What George calls us to, though, is not economic or political realism, but a Quaker version of the purity of values which we like to think the early Christians lived. I recall a critique of Christianity which said that it was an unrealistic religion, virtually impossible to live up to. Obviously the critic was not speaking of mainstream Christianity, which has been captive since Constantine to empire, and is virtually a state religion as practiced by the religious right in this country. Rather, he was talking about the spiritual values taught by Jesus of Nazareth.

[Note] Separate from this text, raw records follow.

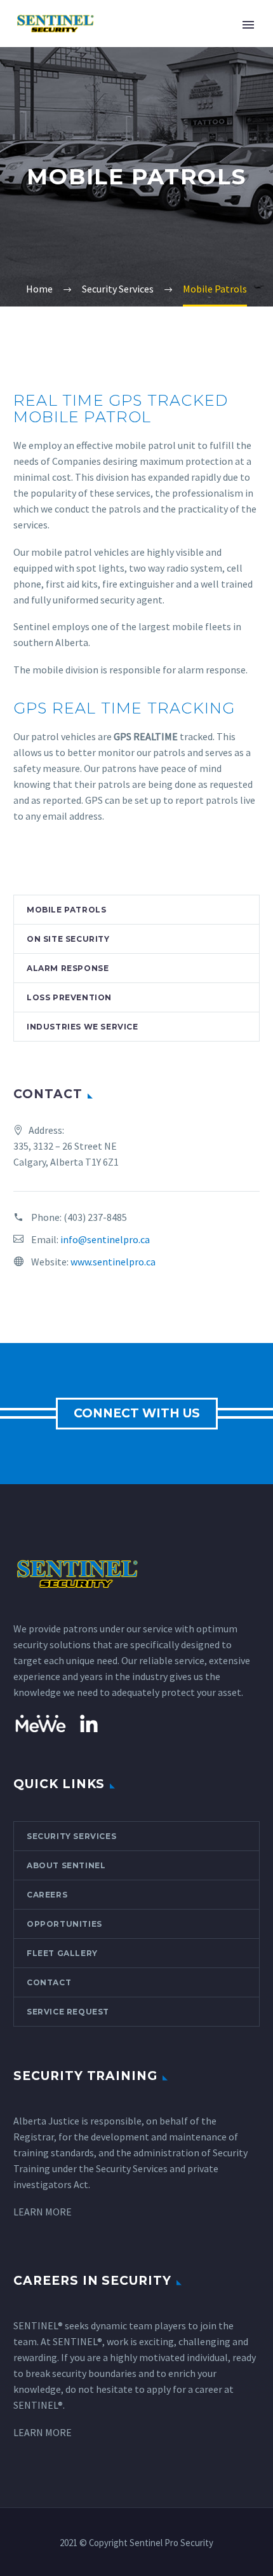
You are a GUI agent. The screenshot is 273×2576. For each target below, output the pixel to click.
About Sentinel (66, 1865)
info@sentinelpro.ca (105, 1239)
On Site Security (68, 939)
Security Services (71, 1836)
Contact (49, 1982)
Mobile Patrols (66, 909)
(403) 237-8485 (95, 1217)
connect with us (137, 1413)
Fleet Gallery (62, 1953)
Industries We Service (82, 1026)
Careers (47, 1894)
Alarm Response (68, 968)
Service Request (68, 2011)
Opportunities (64, 1924)
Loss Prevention (69, 997)
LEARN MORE (42, 2211)
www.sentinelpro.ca (113, 1261)
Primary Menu (248, 24)
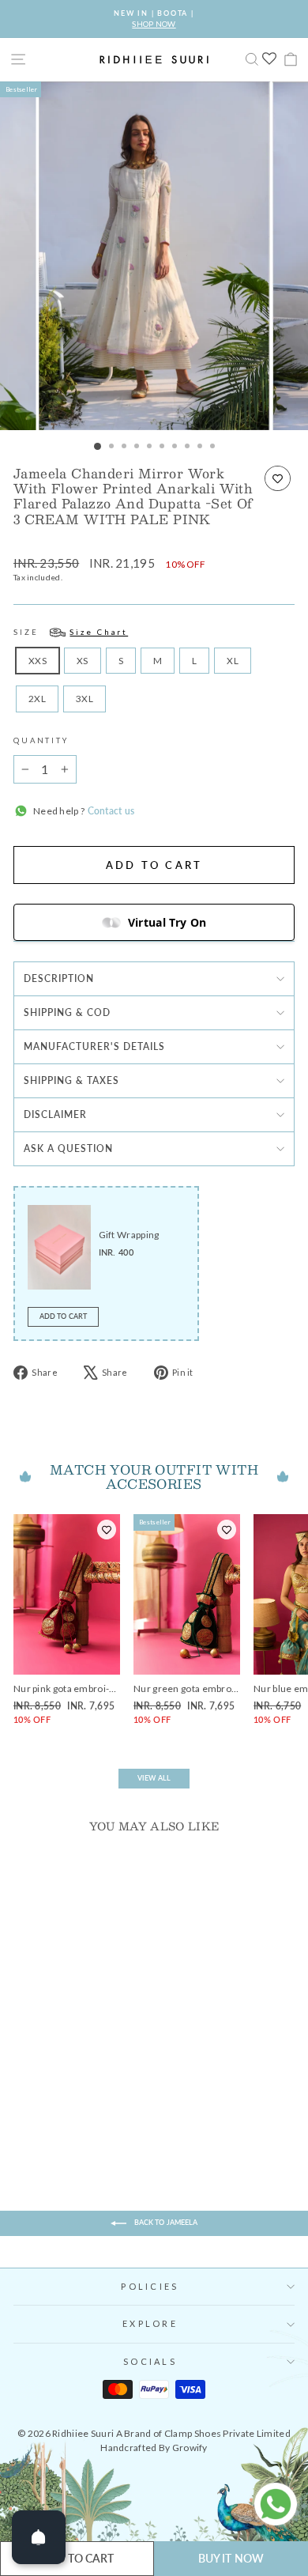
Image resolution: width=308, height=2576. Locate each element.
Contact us (109, 811)
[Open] (39, 2537)
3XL (84, 698)
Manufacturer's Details (94, 1046)
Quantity (41, 740)
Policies (149, 2286)
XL (233, 661)
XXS (37, 661)
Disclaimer (55, 1114)
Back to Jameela (165, 2222)
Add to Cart (63, 1316)
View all (154, 1777)
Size (70, 632)
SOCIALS (150, 2361)
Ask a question (68, 1148)
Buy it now (231, 2558)
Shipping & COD (67, 1012)
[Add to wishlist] (277, 478)
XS (82, 661)
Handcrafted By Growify (154, 2447)
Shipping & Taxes (71, 1080)
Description (59, 978)
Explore (150, 2323)
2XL (37, 698)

“Realistic” folks say we can't just drop our way of life; and we certainly can't go back to a previous level of existence. But realism is not going to be suffcient in these desperate times. Realism is what guides Barack Obama, or any politician, in working to get what is achievable over what is “right” or required by the facts. The fact is that nature does not compromise, and we have so far compromised the earth that she (Gaia) holds all the cards now. On the other hand, I know that two billion people on this planet, close to a third of humanity, are living a subsistent lifestyle, and a sustainable one. It does not require “going back” to an unrecoverable past to live like them.
With care, love, and sacrifice that is less painful because undertaken communally, we could do the same, though our lives would be vastly different, in ways that few are willing to contemplate. Yes, as I argued in my February post, we would end up living a lot more like our great-grandparents, and with a few carefully-chosen exceptions (like an internet decentrally powered, but with global reach), we would need to let go of the myth of progress.

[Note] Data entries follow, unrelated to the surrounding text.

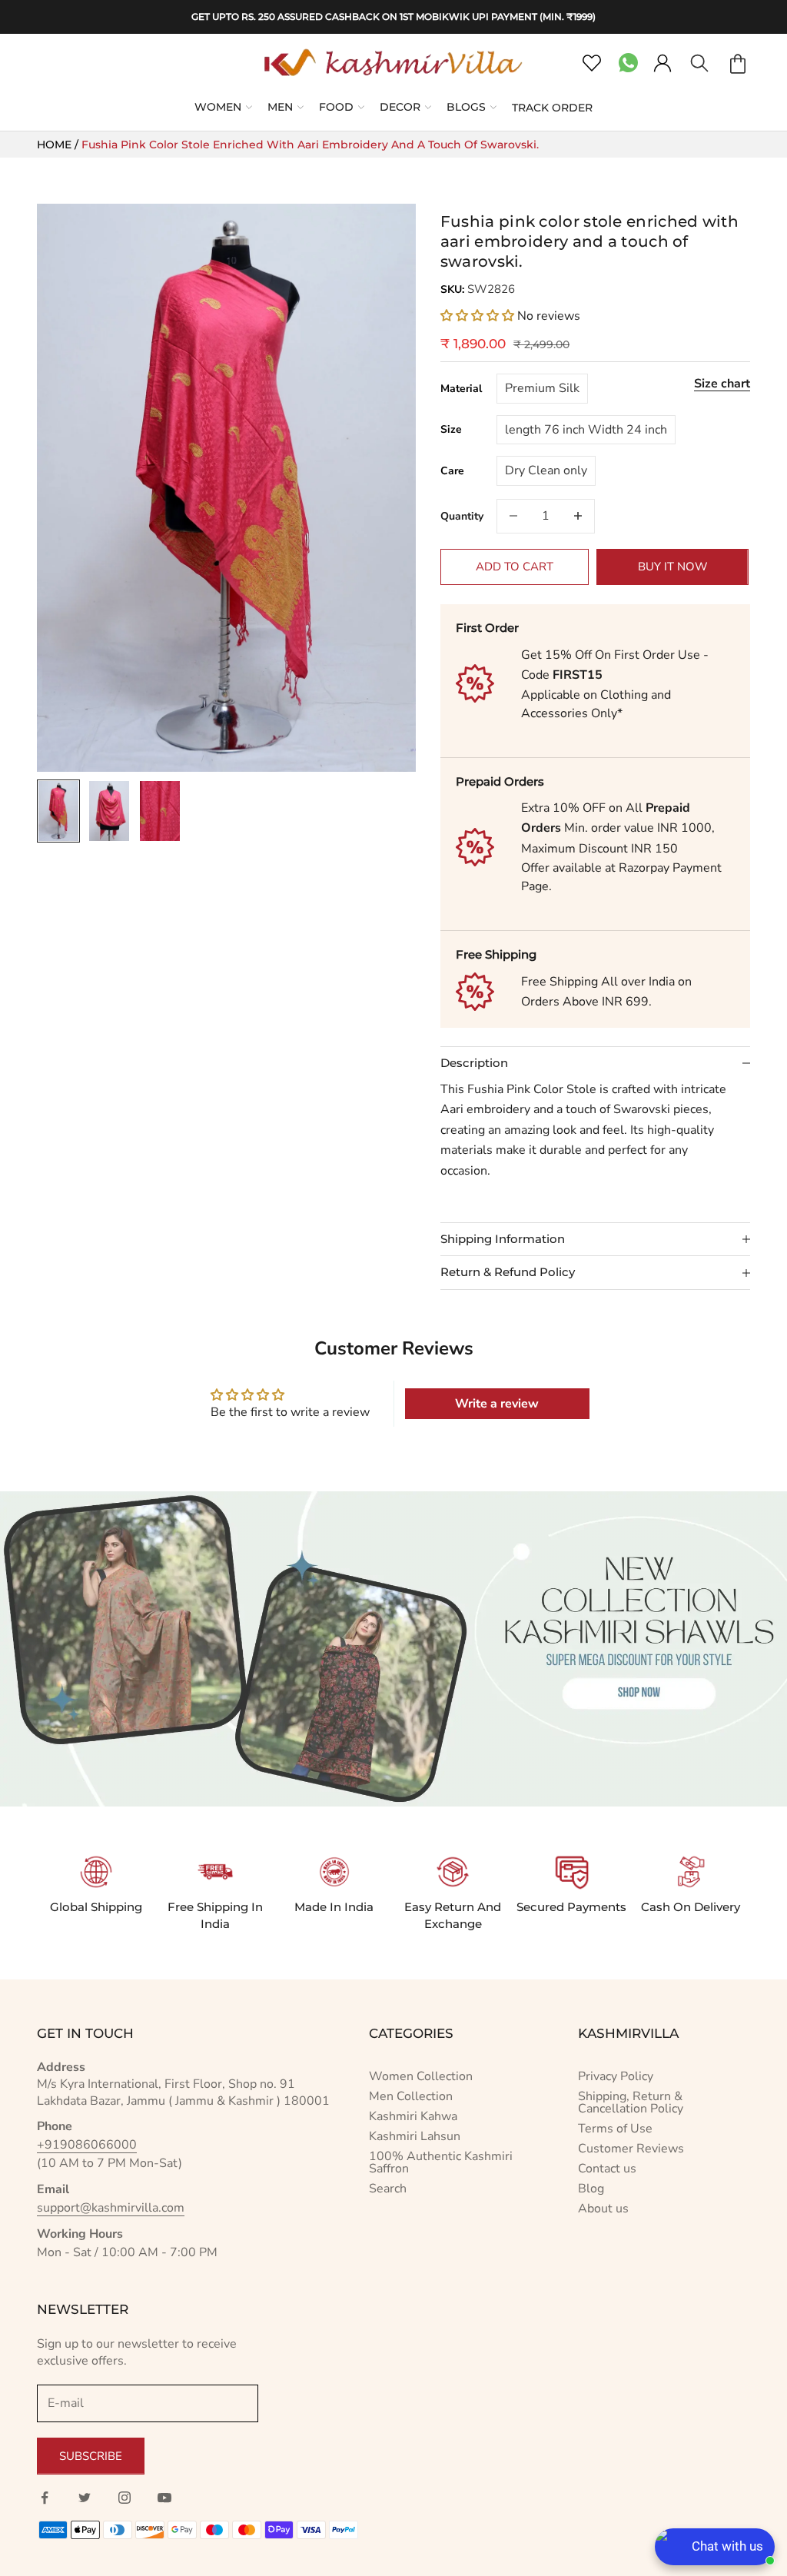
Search (388, 2188)
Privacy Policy (615, 2076)
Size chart (722, 383)
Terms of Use (615, 2128)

Christianity seems to be impossible to embody when we respond from our individual flawed natures. But early Christians succeeded in living their values because they undertook the task of becoming a “peculiar people” communally. This was also true of early Quakers. When someone traveled in the ministry, often entailing great risk, they traveled in pairs, with an elder. The family left behind was supported in every way necessary by the greater Meeting family.
Fortunately, we live on a land-trust, Celo Community, which includes a thriving, caring Meeting. We have lifetime leases on personal housing and manage the 1100 acres and a few common structures through a consensus process. But though there are many common enterprises, we do not live communally, nor share incomes. We participate in a robust, but small community garden (4 families). In Celo Community, with a large percentage of Friends, we at least have a basis for the kind of transformation George calls us to.
But there are huge challenges. Anticipating a need for distributed energy, Geeta and I sought others to buy into a small photovoltaic facility on community common land to supplement our rural electric cooperative. We ran into many challenges about the business model, especially what to do when a shareholder left, and reverted to installing the panels on our own house. I agree with George that local communities need to be as self-reliant and resilient as possible, but who's going to pay for the distributed generating systems, and housing (if centralized) for the elderly, to give two examples?